Modulating SORL1 expression affects endolysosomal trafficking function in hiPSC‐derived models of Alzheimer's disease

Background The SORL1 gene encodes for the protein SorLA, a sorting receptor involved in retromer‐related endosomal traffic. Many SORL1 genetic variants increase Alzheimer’s disease (AD) risk, and rare loss‐of‐function truncation mutations have been found to be causal of AD. SORL1 is expressed in neurons and glia of the central nervous system and loss of SORL1 has been reported AD tissue. Method To model the causal loss‐of‐function mutations, we used CRISPR/Cas9 technology to deplete SORL1 in human induced pluripotent stem cells (hiPSCs) to test the hypothesis that loss of SORL1 ( SORL1 KO) contributes to AD pathogenesis by leading to dysfunction in endo‐lysosomal trafficking. In contrast, certain SORL1 variants may be acting in a protective capacity to help prevent AD pathogenesis. To model protective variants, we used a PiggyBac Transposon system to test the hypothesis that overexpression of SORL1 ( SORL1 OE) protects against AD pathogenesis and endo‐lysosomal trafficking dysfunction.

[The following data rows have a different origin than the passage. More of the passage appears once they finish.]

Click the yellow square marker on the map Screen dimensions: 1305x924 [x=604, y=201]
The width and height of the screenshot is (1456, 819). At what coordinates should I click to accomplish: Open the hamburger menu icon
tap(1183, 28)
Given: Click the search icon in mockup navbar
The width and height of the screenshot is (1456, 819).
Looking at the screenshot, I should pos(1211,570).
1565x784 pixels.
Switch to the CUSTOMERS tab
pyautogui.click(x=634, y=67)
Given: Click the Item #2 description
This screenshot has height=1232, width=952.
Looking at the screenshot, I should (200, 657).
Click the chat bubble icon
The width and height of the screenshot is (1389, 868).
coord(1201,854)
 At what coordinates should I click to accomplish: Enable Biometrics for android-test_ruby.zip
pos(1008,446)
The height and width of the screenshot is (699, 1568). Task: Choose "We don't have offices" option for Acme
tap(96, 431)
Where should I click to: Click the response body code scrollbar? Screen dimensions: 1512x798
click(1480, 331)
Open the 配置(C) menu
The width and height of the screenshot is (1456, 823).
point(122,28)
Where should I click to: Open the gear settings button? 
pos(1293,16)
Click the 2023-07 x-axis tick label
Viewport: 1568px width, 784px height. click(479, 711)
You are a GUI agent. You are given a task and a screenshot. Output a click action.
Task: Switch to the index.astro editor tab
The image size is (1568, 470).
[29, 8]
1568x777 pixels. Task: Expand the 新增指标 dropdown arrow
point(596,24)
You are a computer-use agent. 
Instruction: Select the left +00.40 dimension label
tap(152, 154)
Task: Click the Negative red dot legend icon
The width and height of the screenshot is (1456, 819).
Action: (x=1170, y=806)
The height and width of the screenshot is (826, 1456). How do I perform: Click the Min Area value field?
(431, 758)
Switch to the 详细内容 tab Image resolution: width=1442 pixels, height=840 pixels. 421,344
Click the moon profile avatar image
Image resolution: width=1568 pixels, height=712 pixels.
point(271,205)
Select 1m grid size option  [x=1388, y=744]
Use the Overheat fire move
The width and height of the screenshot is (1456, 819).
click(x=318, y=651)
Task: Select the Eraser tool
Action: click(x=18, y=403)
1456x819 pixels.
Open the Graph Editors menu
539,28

Results We report that loss of SORL1 in hiPSC‐derived neurons leads to early endosome enlargement, a cellular phenotype that is indicative of ‘traffic jams’ and is now considered a hallmark cytopathology AD. We validate defects in endo‐lysosomal traffic in SORL1 KO neurons by showing decreased localization of amyloid‐precursor protein (APP) to the degradative pathway. We confirm decreased function of the degradative pathway in SORL1 KO neurons through experiments using pH‐sensitive pHrodo dyes. Conversely, in SORL1 OE neurons we show nominal early endosome morphology, reduced localization of APP to the degradative pathway, and increased functionality of the degradative pathway. Finally, we determined that defects in endo‐lysosomal trafficking caused by loss of SORL1 affect synapse function by analyzing SORL1 KO neurons on multielectrode arrays. Conclusion Collectively, these findings clarify where and how SORL1 links to AD. Moreover, our data, together with recent findings, underscores how sporadic AD pathways that regulate endosomal trafficking, and autosomal‐dominant AD pathways that regulate APP cleavage, independently converge on AD’s defining cytopathology.